The composition of the material fed was estimated by multiplying the components of the average daily ration by data from "The Food and Additive Study" (Shimek, 2001). In some cases, I was able to use the data directly from that study, as some of the participants indicated that they used foods that were examined in that study. In other cases, I averaged the values for a given component of food. For example, to estimate what was in a "generic" flake food, I used the average of the dried prepared foods examined in "The Food and Additive Study" (Shimek, 2001). For each of the foods, values for about 30 elemental concentrations were estimated. These were summed over all the foods. This sum was "The Average Daily Food Ration (Table 3).

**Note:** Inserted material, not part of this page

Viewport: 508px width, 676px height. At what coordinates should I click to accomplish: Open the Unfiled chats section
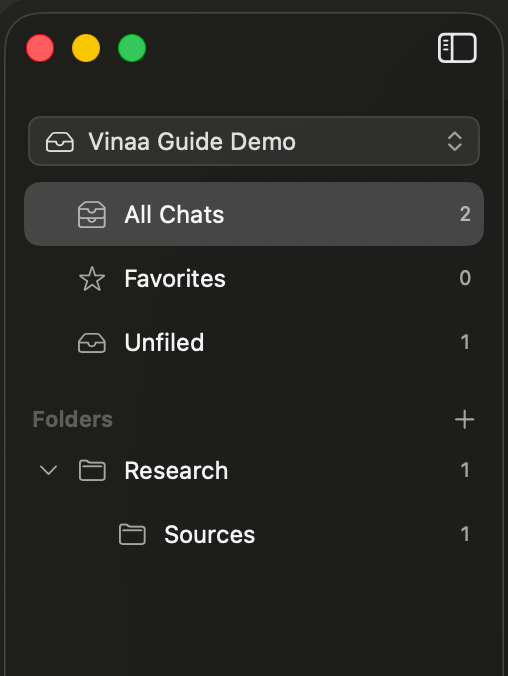coord(254,342)
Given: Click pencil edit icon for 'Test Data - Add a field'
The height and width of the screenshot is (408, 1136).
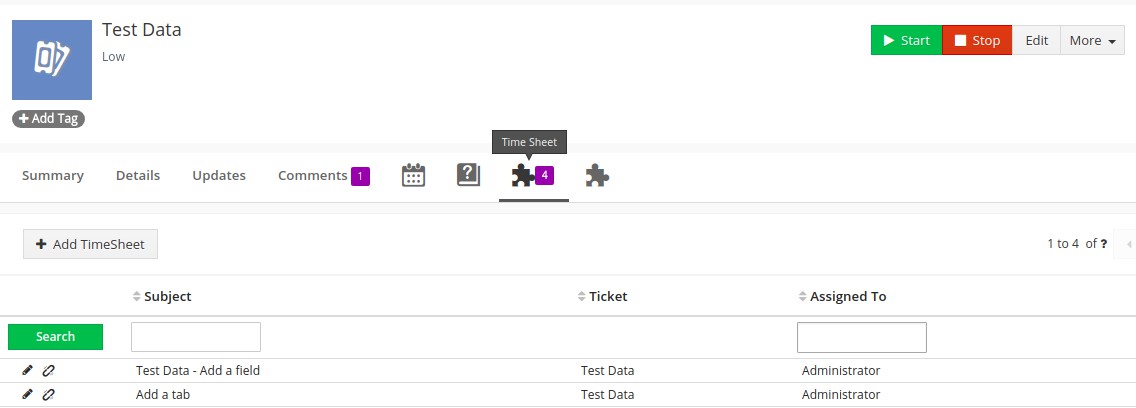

For each aquarium, the proportion that the average daily food ration contributed to a water volume equivalent to that system was calculated relative to the same NSW volume (Pilson, 1998) (Table 3). These data are rather interesting. The average DAILY food ration contains enough aluminum, if it were totally dissolved in the tank water, to raise the aluminum concentration of an average tank from zero to 1.572 times normal. It contains enough iron to raise the concentration of iron in an average tank from nothing to 35.141 times the level found in natural sea water. This bears repeating: each day, each aquarist, added enough iron to an average tank to raise the iron concentration to over 35 times the normal sea water concentration. And yet, the tank water contains no detectable iron (Shimek, 2002a, 2002b).